## [Supplied material]
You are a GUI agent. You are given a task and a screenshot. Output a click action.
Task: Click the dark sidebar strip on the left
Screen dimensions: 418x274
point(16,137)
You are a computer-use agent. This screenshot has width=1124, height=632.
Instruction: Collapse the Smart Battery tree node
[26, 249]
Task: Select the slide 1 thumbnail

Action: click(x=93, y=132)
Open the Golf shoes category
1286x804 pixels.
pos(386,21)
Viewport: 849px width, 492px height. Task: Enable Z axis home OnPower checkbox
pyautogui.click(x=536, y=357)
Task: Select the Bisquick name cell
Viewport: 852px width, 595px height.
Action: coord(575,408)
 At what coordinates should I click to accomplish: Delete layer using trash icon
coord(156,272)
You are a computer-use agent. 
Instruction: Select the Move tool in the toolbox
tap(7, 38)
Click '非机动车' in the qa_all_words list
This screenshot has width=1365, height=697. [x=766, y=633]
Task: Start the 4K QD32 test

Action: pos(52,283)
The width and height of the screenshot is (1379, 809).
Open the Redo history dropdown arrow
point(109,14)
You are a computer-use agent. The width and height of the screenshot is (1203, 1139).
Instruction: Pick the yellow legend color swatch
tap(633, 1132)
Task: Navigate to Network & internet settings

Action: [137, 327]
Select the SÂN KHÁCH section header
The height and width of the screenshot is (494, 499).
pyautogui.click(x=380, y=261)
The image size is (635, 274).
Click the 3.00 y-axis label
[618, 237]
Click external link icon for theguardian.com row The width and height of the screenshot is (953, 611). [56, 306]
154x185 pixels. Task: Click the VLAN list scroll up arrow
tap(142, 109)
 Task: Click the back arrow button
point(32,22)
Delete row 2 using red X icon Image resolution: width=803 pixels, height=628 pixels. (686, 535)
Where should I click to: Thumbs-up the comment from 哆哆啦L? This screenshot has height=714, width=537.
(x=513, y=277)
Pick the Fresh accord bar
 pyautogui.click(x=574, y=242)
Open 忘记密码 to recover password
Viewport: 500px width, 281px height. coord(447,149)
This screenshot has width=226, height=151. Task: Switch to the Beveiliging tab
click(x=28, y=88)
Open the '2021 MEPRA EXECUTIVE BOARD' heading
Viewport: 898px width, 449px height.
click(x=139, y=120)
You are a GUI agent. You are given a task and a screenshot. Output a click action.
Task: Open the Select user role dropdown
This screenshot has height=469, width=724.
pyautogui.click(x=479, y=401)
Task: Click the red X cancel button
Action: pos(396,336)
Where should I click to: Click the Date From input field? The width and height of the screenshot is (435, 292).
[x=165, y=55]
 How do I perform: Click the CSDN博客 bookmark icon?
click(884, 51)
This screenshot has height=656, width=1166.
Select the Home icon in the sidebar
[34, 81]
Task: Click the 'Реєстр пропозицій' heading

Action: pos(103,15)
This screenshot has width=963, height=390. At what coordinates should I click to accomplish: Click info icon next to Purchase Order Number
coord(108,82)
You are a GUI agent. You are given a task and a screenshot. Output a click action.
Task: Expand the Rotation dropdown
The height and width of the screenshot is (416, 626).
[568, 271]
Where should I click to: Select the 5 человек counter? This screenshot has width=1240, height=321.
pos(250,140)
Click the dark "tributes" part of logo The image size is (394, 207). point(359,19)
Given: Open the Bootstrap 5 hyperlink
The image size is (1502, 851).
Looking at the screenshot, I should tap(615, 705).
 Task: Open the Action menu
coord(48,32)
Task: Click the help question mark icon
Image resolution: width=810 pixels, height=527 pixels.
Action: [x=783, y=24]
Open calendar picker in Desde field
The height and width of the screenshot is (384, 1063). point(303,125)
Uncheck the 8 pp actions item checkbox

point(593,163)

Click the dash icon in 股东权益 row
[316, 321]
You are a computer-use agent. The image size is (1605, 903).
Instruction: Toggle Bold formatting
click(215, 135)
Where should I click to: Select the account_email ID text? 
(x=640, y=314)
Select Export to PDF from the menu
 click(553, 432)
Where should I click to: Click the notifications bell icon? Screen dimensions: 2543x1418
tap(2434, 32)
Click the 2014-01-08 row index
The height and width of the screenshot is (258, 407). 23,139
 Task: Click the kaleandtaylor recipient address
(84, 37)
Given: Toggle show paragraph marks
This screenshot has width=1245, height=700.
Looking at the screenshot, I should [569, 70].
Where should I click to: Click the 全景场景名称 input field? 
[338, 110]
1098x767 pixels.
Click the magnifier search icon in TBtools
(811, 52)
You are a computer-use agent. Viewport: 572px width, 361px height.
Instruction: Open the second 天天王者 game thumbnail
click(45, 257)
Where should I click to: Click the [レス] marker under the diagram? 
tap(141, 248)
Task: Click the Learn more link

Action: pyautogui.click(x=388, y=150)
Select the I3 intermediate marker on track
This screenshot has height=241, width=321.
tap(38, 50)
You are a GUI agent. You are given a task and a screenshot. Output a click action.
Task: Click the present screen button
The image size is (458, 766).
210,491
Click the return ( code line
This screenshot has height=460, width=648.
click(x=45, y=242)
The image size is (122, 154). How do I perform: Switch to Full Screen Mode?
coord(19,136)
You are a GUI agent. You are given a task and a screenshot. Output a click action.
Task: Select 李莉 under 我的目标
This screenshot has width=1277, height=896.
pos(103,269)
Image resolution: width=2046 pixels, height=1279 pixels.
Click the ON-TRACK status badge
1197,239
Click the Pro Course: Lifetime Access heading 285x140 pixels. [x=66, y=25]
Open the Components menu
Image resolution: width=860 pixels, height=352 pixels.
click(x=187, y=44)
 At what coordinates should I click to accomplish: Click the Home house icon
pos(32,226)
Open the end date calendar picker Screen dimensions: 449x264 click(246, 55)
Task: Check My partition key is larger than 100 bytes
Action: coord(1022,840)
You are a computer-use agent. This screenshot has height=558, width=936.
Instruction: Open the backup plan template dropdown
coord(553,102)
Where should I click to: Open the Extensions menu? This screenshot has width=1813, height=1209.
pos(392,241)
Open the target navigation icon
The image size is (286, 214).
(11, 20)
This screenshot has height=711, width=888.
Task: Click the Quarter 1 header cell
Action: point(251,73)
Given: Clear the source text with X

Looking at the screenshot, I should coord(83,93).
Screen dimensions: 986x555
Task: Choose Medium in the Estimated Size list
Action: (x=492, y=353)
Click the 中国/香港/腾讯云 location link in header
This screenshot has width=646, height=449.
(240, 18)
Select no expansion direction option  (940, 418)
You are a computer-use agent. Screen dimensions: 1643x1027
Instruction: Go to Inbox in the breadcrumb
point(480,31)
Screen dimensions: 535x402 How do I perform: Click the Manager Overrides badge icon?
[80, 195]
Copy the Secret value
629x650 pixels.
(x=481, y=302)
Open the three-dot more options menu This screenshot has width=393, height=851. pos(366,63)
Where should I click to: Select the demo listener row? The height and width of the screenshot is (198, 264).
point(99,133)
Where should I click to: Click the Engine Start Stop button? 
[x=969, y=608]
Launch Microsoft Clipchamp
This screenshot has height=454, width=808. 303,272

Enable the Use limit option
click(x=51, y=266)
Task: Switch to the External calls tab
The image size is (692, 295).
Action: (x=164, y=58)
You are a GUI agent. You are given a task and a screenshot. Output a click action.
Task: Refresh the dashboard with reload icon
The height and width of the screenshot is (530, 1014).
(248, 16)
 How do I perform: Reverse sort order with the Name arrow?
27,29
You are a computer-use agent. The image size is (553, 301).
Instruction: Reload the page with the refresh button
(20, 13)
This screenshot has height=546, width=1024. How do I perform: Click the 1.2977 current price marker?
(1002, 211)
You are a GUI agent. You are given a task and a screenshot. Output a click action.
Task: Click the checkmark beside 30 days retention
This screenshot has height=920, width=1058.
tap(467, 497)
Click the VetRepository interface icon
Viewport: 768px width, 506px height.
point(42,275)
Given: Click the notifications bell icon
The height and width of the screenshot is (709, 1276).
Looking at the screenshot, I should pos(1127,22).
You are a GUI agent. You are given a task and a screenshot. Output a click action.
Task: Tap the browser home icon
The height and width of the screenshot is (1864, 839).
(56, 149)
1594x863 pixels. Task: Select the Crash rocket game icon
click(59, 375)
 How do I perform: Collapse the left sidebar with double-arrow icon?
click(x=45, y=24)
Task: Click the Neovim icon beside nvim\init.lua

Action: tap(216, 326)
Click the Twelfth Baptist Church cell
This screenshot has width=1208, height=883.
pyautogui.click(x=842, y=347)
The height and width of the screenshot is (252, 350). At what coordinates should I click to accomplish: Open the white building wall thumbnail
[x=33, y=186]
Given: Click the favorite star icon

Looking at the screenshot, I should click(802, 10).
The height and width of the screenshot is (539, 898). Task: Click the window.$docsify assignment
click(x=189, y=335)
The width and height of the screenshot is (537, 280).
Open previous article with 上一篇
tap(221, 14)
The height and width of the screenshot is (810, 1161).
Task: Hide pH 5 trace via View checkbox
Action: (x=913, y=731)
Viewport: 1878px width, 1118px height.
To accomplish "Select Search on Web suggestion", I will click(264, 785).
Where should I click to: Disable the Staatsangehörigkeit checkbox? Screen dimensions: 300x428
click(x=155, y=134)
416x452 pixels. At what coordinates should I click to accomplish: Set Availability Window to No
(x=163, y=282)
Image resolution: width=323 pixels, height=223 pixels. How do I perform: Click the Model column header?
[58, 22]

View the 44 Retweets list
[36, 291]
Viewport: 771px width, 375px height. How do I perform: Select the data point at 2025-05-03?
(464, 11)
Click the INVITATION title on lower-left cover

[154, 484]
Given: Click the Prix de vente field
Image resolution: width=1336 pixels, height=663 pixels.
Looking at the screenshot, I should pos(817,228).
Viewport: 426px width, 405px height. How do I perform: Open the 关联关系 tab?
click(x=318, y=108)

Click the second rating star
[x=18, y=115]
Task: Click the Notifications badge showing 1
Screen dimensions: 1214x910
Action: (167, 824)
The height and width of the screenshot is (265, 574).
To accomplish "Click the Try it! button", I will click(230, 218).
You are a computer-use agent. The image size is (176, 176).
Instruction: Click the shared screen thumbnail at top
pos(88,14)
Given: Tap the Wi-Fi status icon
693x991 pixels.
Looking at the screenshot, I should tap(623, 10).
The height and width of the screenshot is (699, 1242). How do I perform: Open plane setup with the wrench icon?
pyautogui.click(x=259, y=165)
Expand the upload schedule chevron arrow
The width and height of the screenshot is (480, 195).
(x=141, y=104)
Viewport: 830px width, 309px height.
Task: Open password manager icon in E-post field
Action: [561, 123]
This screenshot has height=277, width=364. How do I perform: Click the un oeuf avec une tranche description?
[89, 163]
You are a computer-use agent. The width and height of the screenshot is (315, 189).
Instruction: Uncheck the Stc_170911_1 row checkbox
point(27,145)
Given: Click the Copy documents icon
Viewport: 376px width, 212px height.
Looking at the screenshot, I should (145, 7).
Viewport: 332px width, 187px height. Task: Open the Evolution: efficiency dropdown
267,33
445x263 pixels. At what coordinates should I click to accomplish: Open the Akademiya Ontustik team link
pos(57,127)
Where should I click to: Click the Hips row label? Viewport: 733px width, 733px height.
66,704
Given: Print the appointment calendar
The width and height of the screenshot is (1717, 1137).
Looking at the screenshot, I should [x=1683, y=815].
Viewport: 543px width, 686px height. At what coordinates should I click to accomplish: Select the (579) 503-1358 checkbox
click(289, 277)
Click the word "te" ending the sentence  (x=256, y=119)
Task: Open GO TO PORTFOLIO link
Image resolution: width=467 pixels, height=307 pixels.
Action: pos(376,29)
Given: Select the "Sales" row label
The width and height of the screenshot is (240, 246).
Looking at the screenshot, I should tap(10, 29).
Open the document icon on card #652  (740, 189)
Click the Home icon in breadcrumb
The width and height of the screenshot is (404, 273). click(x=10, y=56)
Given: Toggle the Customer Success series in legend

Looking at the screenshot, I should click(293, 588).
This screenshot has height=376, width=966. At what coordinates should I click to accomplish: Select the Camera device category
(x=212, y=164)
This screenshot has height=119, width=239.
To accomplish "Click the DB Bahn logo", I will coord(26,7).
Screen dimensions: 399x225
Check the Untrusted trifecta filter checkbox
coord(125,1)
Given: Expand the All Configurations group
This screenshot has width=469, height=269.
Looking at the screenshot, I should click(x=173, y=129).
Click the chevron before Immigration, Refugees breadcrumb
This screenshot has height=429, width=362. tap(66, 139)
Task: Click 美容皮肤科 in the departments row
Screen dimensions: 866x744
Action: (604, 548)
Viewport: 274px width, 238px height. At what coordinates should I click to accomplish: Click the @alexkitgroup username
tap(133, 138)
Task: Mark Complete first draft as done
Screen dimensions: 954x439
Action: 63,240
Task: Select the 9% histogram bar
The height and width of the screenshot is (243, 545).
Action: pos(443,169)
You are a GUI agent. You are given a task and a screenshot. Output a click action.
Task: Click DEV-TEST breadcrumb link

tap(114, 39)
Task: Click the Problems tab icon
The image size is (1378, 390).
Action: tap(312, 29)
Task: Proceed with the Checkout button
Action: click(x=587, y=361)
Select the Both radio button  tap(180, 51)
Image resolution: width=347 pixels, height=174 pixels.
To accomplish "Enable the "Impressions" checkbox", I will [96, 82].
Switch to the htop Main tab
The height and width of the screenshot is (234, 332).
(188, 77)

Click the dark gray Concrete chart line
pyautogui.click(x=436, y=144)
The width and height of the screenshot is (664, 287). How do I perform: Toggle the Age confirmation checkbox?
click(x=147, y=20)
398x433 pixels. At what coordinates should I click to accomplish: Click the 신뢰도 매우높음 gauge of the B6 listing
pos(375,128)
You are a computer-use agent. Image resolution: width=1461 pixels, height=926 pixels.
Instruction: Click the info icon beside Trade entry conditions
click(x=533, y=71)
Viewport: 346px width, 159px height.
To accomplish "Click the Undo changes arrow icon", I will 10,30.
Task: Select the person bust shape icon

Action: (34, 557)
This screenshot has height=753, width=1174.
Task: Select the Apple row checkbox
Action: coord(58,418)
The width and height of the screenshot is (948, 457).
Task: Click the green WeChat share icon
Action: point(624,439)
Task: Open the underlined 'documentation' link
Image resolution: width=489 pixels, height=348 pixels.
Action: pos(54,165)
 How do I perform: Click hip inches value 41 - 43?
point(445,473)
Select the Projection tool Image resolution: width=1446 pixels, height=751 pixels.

## [Task instructions]
Rewrite the rows from the beginning of the rows through the line containing "tap(142, 109)", substituting "Goal" for "Instruction" and leaving everything else unchanged.

## [Problem solution]
You are a GUI agent. You are given a task and a screenshot. Output a click action.
Task: Click the dark sidebar strip on the left
Screen dimensions: 418x274
point(16,137)
You are a computer-use agent. This screenshot has width=1124, height=632.
Goal: Collapse the Smart Battery tree node
[26, 249]
Task: Select the slide 1 thumbnail

Action: click(x=93, y=132)
Open the Golf shoes category
1286x804 pixels.
pos(386,21)
Viewport: 849px width, 492px height. Task: Enable Z axis home OnPower checkbox
pyautogui.click(x=536, y=357)
Task: Select the Bisquick name cell
Viewport: 852px width, 595px height.
Action: coord(575,408)
 At what coordinates should I click to accomplish: Delete layer using trash icon
coord(156,272)
You are a computer-use agent. 
Goal: Select the Move tool in the toolbox
tap(7, 38)
Click '非机动车' in the qa_all_words list
This screenshot has width=1365, height=697. [x=766, y=633]
Task: Start the 4K QD32 test

Action: pos(52,283)
The width and height of the screenshot is (1379, 809).
Open the Redo history dropdown arrow
point(109,14)
You are a computer-use agent. The width and height of the screenshot is (1203, 1139).
Goal: Pick the yellow legend color swatch
tap(633, 1132)
Task: Navigate to Network & internet settings

Action: [137, 327]
Select the SÂN KHÁCH section header
The height and width of the screenshot is (494, 499).
pyautogui.click(x=380, y=261)
The image size is (635, 274).
Click the 3.00 y-axis label
[618, 237]
Click external link icon for theguardian.com row The width and height of the screenshot is (953, 611). [56, 306]
154x185 pixels. Task: Click the VLAN list scroll up arrow
tap(142, 109)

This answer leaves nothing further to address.